Mounting help
I just installed Mandrake 9.1 on my computer and I am a complete newbie to Linux. I have two other windows partitions, C: and D:. C: is where windows is installed and D: is for storage. Both are in NTFS. How do I view those drives through Linux? I foudn some stuff on mounting.
Mara said: " Let's say you've got Windows (FAT32) partition - /dev/hda1. To mount it, create /mnt/windows (command: 'mkdir /mnt/windows') directory (or similar) and run mount -t vfat /dev/hda1 /mnt/windows Now you can access your Windows files in /mnt/windows." I can't seem to get the first command to work in the terminal. It gives me this message when i type it in. "mkdir: cannot create directory `/mnt/windows': Permission denied" |
if you did a default install of mandrake then it should have created the directories in the /mnt and mounted the partitions at boot time. so
just goto /mnt directory and look for the direcotries. you were not root i guess when you tried to make the directory. /mnt is owned by root |
You have to be root. Try this in an x terminal first:
Code:
[phil@tinwhistle phil]$ su - :tisk: Don't try rm -R / |
right, to get root in the terminal, type:
su, then enter then your root password, then press enter then try those steps again |
manthram was right, it did mount it automatically. There is a problem though. I have two partitions, C: and D:. C: has windows on it and D: has mp3s, movies and stuff. I can see the C: fine but I can't seem to see the D:.

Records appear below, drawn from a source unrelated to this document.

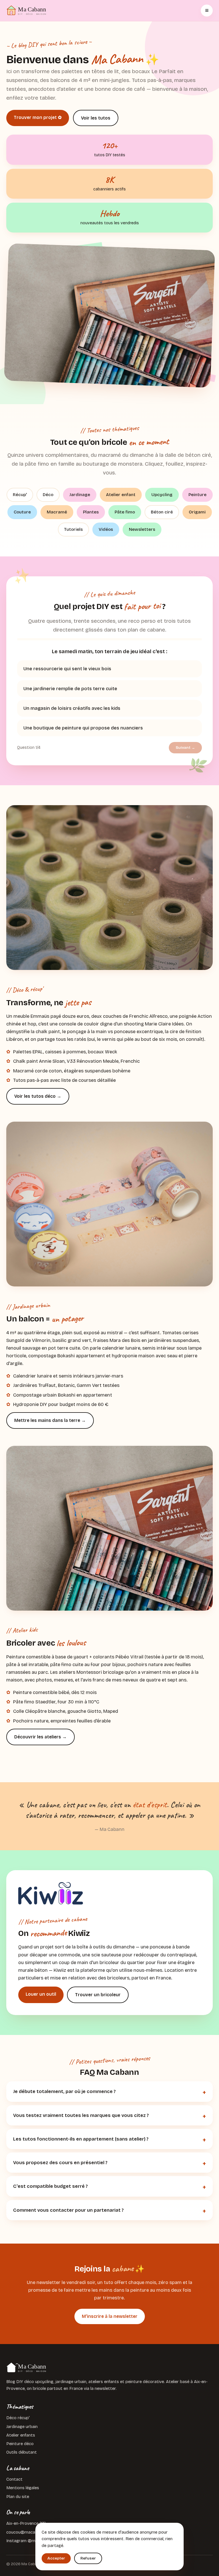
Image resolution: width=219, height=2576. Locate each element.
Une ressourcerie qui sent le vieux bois (67, 668)
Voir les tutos (95, 118)
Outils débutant (21, 2452)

here is what's in /mnt /mnt +cdrom +cdrom2 +floppy +win_c win_c2 win_d win_c has my windows xp on it. win_c2 is blank. win_d is blank. One of those folders I should see all my mp3s and movies and stuff. Is there a way to unmount the win_c2 and win_d and then remount it? |
Use diskdrake, as root. Do as it says and backup your /etc/fstab file first. :)
"mount -t vfat /dev/hda1 /mnt/windows" wont work for ntfs ;) Linux can only read NTFS partitions at the moment, writing to them is unstable. Blame Microsoft. Use a FAT32 partition as a go-between to write to windows. |
I read several replies, but this works for me and also gets rid of the "must be root" to mount and read ntfs drive.
make a directory in /mnt as the mount point, I use xp on mine. Then add the next line to /etc/fstab. /dev/hda1 /mnt/xp ntfs ro,users,umask=022 0 0 You will need to also change the /dev/hda1 to whatever your partition for ntfs is. Hope this helps....... |
It may help to put a text file (while in windows) saying drive c, drive d, etc. as Windows uses some strange scheme if drives have multiple partitions on the same drive. They won't be c=/dev/hda1, d=/dev/hda2, etc. That threw me for a loop for a long time figuring that out.